*Problem*:
Can the data below be set down again exactly, line for line?
[Extracted data Boundary: Start]
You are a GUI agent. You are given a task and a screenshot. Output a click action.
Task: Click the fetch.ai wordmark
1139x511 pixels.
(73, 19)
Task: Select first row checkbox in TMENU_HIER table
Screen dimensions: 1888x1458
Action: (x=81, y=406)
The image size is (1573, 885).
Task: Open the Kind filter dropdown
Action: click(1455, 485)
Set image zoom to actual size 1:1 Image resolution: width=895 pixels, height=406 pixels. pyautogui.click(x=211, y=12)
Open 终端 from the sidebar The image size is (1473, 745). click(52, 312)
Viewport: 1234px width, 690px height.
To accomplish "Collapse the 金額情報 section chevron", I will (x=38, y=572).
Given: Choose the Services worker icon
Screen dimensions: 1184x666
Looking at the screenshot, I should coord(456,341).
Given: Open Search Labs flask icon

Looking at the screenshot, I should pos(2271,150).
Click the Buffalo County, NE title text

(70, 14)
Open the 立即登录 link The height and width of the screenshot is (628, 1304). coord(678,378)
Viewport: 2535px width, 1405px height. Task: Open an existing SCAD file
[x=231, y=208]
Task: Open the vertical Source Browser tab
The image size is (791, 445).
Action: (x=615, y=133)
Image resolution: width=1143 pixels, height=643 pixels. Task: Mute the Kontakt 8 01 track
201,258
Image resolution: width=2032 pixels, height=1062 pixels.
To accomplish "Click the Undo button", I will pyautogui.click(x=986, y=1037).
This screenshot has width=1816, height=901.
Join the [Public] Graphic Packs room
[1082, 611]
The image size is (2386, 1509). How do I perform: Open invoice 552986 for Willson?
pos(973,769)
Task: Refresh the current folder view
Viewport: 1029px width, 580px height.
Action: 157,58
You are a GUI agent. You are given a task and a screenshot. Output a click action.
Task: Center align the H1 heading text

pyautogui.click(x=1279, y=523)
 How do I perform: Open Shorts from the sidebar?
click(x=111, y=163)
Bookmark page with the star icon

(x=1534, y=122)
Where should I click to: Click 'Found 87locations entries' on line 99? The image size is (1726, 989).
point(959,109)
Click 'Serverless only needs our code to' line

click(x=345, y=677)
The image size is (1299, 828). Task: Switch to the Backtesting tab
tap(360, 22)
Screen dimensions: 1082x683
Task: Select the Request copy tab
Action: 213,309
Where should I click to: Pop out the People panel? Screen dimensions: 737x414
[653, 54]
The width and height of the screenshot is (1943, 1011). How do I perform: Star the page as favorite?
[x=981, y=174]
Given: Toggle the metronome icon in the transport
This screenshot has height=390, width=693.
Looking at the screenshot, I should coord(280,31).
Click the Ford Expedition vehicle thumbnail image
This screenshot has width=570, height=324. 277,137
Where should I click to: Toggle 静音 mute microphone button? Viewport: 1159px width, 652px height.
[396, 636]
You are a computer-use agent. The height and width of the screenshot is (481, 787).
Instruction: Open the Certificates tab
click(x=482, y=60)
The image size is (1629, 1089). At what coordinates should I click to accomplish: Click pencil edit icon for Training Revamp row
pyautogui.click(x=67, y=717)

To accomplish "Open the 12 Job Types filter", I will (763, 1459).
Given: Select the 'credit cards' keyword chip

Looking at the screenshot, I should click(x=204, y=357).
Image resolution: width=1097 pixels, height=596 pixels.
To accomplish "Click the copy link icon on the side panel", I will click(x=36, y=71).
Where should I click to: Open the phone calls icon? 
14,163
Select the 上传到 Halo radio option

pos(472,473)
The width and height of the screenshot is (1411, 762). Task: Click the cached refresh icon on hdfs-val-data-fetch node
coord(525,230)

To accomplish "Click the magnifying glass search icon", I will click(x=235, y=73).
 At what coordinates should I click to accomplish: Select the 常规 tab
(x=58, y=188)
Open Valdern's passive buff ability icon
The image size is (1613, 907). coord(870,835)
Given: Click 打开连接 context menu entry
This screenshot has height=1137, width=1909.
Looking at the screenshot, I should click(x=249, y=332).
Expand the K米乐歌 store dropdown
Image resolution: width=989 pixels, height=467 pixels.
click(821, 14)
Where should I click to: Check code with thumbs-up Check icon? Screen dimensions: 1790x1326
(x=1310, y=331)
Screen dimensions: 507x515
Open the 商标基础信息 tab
[Extracted data Boundary: End]
*Result for this exercise*:
You are a GUI agent. You are given a task and a screenshot. Output a click action.
Task: Click the fetch.ai wordmark
1139x511 pixels.
(73, 19)
Task: Select first row checkbox in TMENU_HIER table
Screen dimensions: 1888x1458
Action: (x=81, y=406)
The image size is (1573, 885).
Task: Open the Kind filter dropdown
Action: click(1455, 485)
Set image zoom to actual size 1:1 Image resolution: width=895 pixels, height=406 pixels. pyautogui.click(x=211, y=12)
Open 终端 from the sidebar The image size is (1473, 745). click(52, 312)
Viewport: 1234px width, 690px height.
To accomplish "Collapse the 金額情報 section chevron", I will (x=38, y=572).
Given: Choose the Services worker icon
Screen dimensions: 1184x666
Looking at the screenshot, I should coord(456,341).
Given: Open Search Labs flask icon

Looking at the screenshot, I should pos(2271,150).
Click the Buffalo County, NE title text

(70, 14)
Open the 立即登录 link The height and width of the screenshot is (628, 1304). coord(678,378)
Viewport: 2535px width, 1405px height. Task: Open an existing SCAD file
[x=231, y=208]
Task: Open the vertical Source Browser tab
The image size is (791, 445).
Action: (x=615, y=133)
Image resolution: width=1143 pixels, height=643 pixels. Task: Mute the Kontakt 8 01 track
201,258
Image resolution: width=2032 pixels, height=1062 pixels.
To accomplish "Click the Undo button", I will pyautogui.click(x=986, y=1037).
This screenshot has width=1816, height=901.
Join the [Public] Graphic Packs room
[1082, 611]
The image size is (2386, 1509). How do I perform: Open invoice 552986 for Willson?
pos(973,769)
Task: Refresh the current folder view
Viewport: 1029px width, 580px height.
Action: 157,58
You are a GUI agent. You are given a task and a screenshot. Output a click action.
Task: Center align the H1 heading text

pyautogui.click(x=1279, y=523)
 How do I perform: Open Shorts from the sidebar?
click(x=111, y=163)
Bookmark page with the star icon

(x=1534, y=122)
Where should I click to: Click 'Found 87locations entries' on line 99? The image size is (1726, 989).
point(959,109)
Click 'Serverless only needs our code to' line

click(x=345, y=677)
The image size is (1299, 828). Task: Switch to the Backtesting tab
tap(360, 22)
Screen dimensions: 1082x683
Task: Select the Request copy tab
Action: 213,309
Where should I click to: Pop out the People panel? Screen dimensions: 737x414
[653, 54]
The width and height of the screenshot is (1943, 1011). How do I perform: Star the page as favorite?
[x=981, y=174]
Given: Toggle the metronome icon in the transport
This screenshot has height=390, width=693.
Looking at the screenshot, I should coord(280,31).
Click the Ford Expedition vehicle thumbnail image
This screenshot has width=570, height=324. 277,137
Where should I click to: Toggle 静音 mute microphone button? Viewport: 1159px width, 652px height.
[396, 636]
You are a computer-use agent. The height and width of the screenshot is (481, 787).
Instruction: Open the Certificates tab
click(x=482, y=60)
The image size is (1629, 1089). At what coordinates should I click to accomplish: Click pencil edit icon for Training Revamp row
pyautogui.click(x=67, y=717)

To accomplish "Open the 12 Job Types filter", I will (763, 1459).
Given: Select the 'credit cards' keyword chip

Looking at the screenshot, I should click(x=204, y=357).
Image resolution: width=1097 pixels, height=596 pixels.
To accomplish "Click the copy link icon on the side panel", I will click(x=36, y=71).
Where should I click to: Open the phone calls icon? 
14,163
Select the 上传到 Halo radio option

pos(472,473)
The width and height of the screenshot is (1411, 762). Task: Click the cached refresh icon on hdfs-val-data-fetch node
coord(525,230)

To accomplish "Click the magnifying glass search icon", I will click(x=235, y=73).
 At what coordinates should I click to accomplish: Select the 常规 tab
(x=58, y=188)
Open Valdern's passive buff ability icon
The image size is (1613, 907). coord(870,835)
Given: Click 打开连接 context menu entry
This screenshot has height=1137, width=1909.
Looking at the screenshot, I should click(x=249, y=332).
Expand the K米乐歌 store dropdown
Image resolution: width=989 pixels, height=467 pixels.
click(821, 14)
Where should I click to: Check code with thumbs-up Check icon? Screen dimensions: 1790x1326
(x=1310, y=331)
Screen dimensions: 507x515
Open the 商标基础信息 tab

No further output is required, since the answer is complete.